-- start of Data rows --
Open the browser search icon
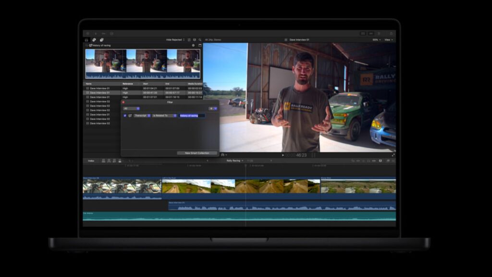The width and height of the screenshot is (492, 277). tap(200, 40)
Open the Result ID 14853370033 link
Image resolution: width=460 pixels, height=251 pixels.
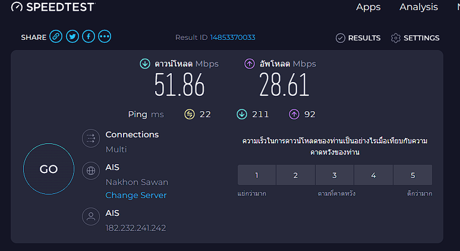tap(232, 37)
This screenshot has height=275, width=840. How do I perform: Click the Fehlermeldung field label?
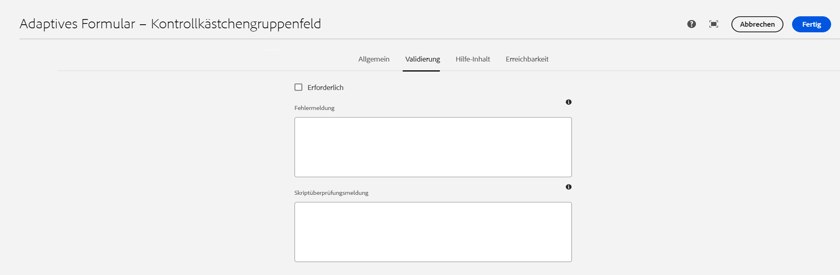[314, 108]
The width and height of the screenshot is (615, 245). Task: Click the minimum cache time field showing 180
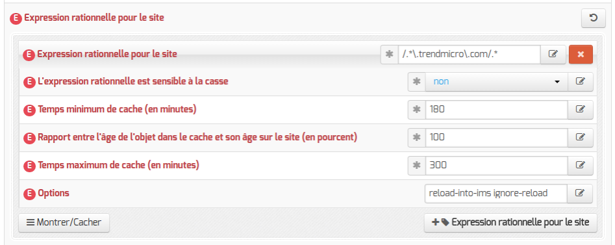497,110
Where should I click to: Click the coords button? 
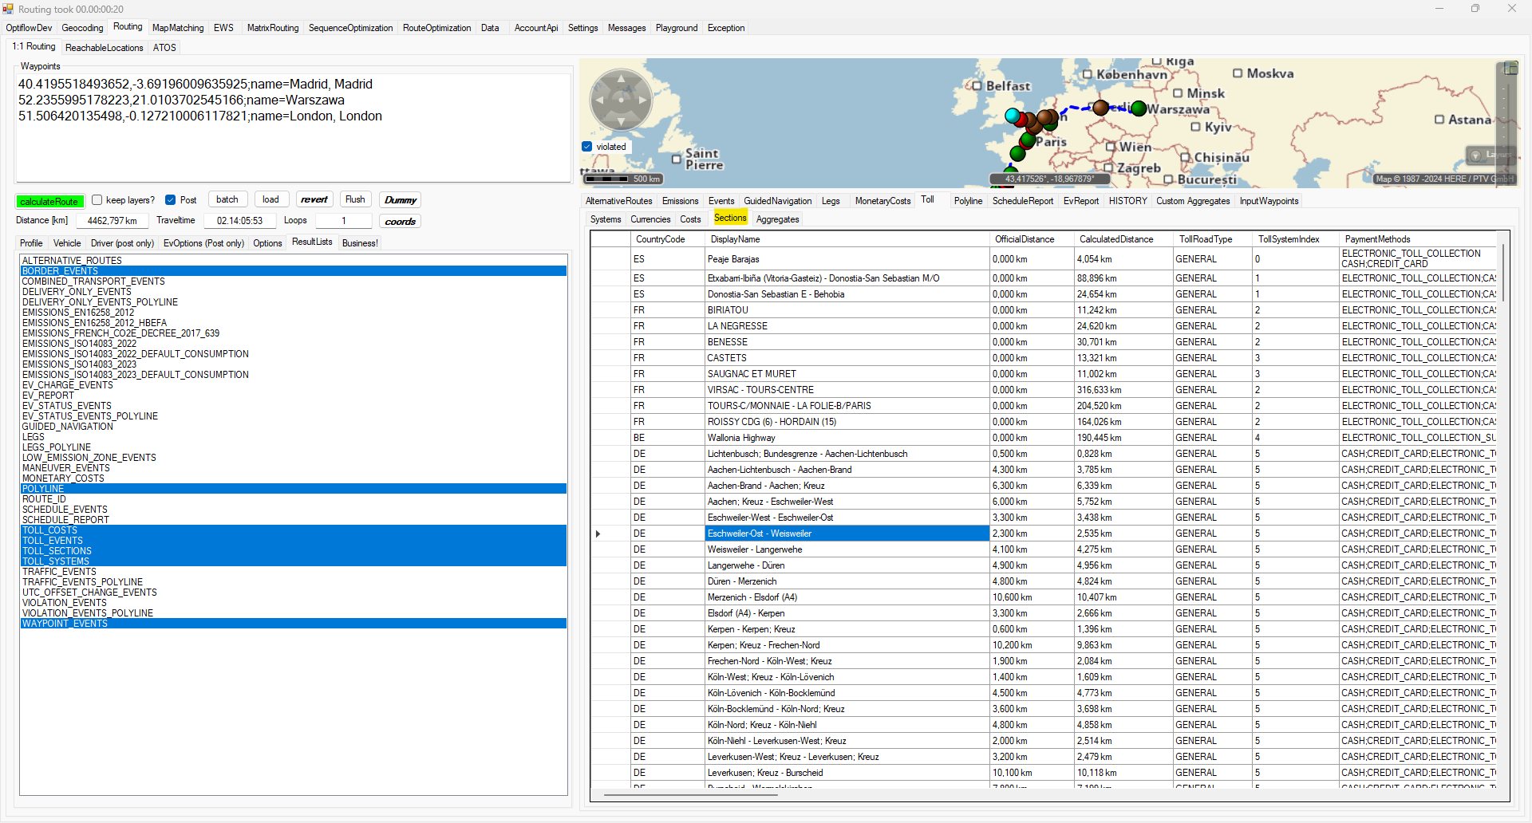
-- end of Data rows --
_Given request_
Can you present all the lines above as a numbered list, leaving out any blank lines and the pictures?

_Expected answer_
1. Open the browser search icon
2. The width and height of the screenshot is (492, 277). tap(200, 40)
3. Open the Result ID 14853370033 link
4. Image resolution: width=460 pixels, height=251 pixels.
5. tap(232, 37)
6. This screenshot has height=275, width=840. How do I perform: Click the Fehlermeldung field label?
7. [314, 108]
8. The width and height of the screenshot is (615, 245). Task: Click the minimum cache time field showing 180
9. 497,110
10. Where should I click to: Click the coords button? 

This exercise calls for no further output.